* [ACTIVITIES]:
a) List every company or firm named in the acquisition report below, one per line.
b) Reproduce the acquisition report below word for word, from "Plymouth, Minn.-based ev3" down to "and occlusion balloons.".

* [DOCUMENT EXCERPT]:
======
Covidien has signed a definitive merger agreement to acquire all of the outstanding shares of ev3 for $22.50 per share in cash, for a total of $2.6 billion to expand its vascular and endovascular platforms.
Plymouth, Minn.-based ev3 develops technologies to treat peripheral vascular and neurovascular diseases, including peripheral angioplasty balloons, stents, plaque excision systems, embolic protection devices, liquid embolics, embolization coils, flow diversion, thrombectomy catheters and occlusion balloons.
The transaction, which will take the form of an all-cash tender offer by a wholly owned subsidiary of the Dublin-based Covidien, followed by a second-step merger, is subject to customary closing conditions, including receipt of certain regulatory approvals, and is expected to be completed by July 31.
The boards of directors of both companies already have unanimously approved the transaction. All of the directors and executive officers of ev3 have confirmed their intention to tender all shares held by them into the offer, and certain stockholders affiliated with Warburg, Pincus Equity Partners, holding approximately 24 percent of ev3’s outstanding common stock, have entered into agreements with Covidien to tender their shares.
======
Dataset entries

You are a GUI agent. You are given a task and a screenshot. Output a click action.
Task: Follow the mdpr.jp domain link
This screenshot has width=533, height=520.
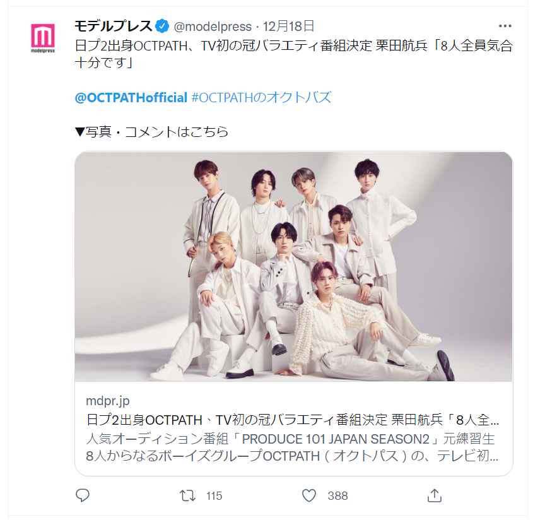pyautogui.click(x=108, y=401)
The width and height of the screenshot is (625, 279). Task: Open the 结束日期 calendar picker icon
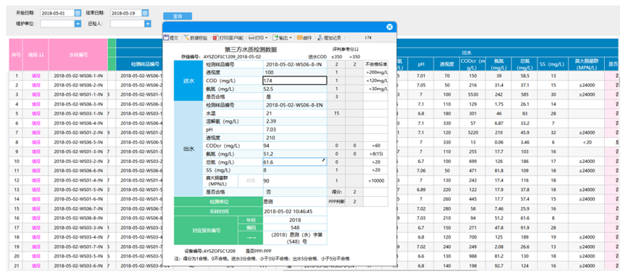145,13
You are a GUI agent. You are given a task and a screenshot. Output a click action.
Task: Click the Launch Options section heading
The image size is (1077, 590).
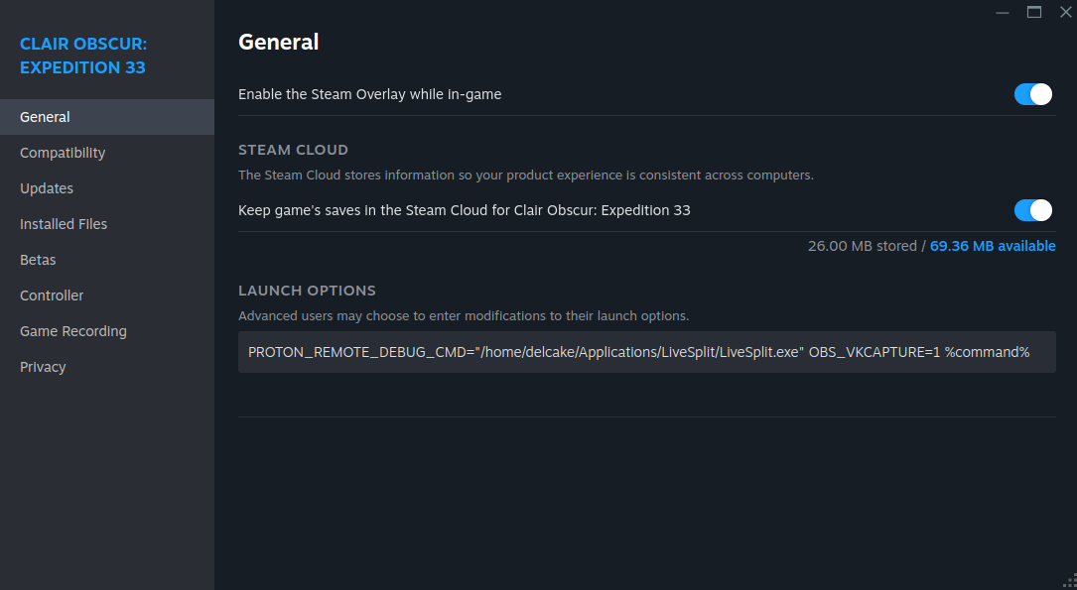click(x=307, y=291)
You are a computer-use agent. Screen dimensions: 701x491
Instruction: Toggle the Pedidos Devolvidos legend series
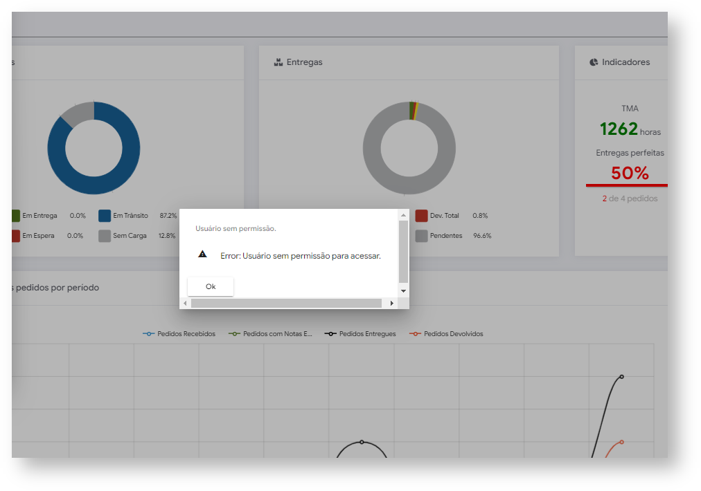pos(446,334)
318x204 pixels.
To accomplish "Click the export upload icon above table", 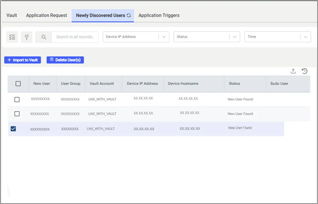I will (293, 71).

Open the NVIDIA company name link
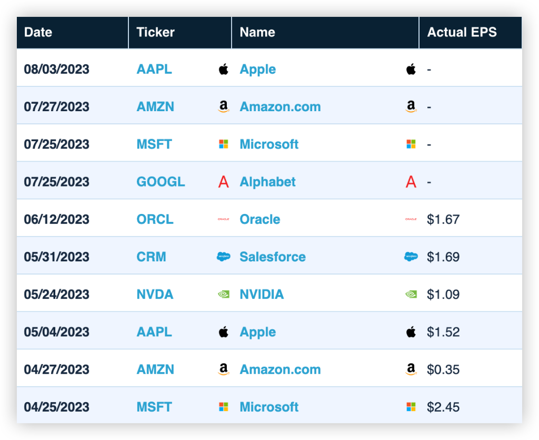262,295
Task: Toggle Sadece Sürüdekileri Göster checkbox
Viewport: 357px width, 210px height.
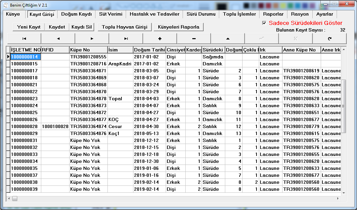Action: coord(264,23)
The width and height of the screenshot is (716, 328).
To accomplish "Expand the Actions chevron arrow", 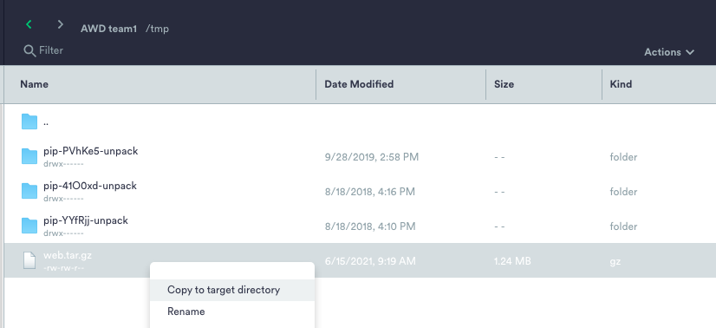I will pos(690,53).
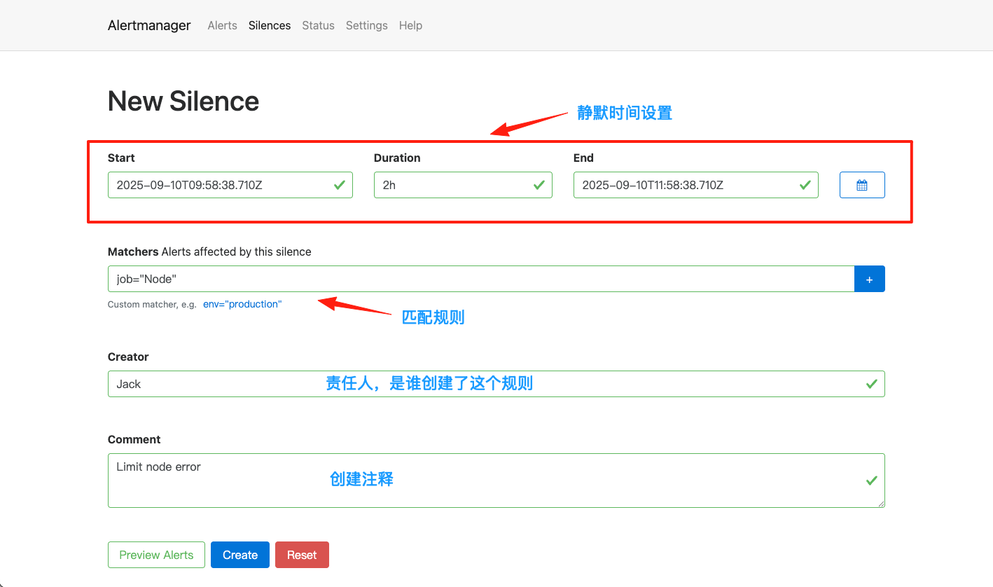Viewport: 993px width, 587px height.
Task: Switch to the Alerts tab
Action: coord(222,25)
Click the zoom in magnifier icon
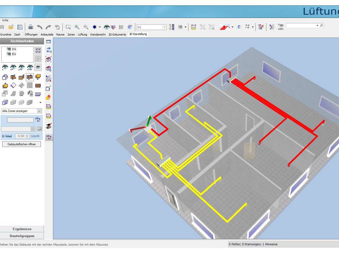This screenshot has height=254, width=339. pyautogui.click(x=77, y=27)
======
* [SOLUTION LIST]:
a)
Covidien
ev3
Warburg, Pincus Equity Partners

b)
Plymouth, Minn.-based ev3 develops technologies to treat peripheral vascular and neurovascular diseases, including peripheral angioplasty balloons, stents, plaque excision systems, embolic protection devices, liquid embolics, embolization coils, flow diversion, thrombectomy catheters and occlusion balloons.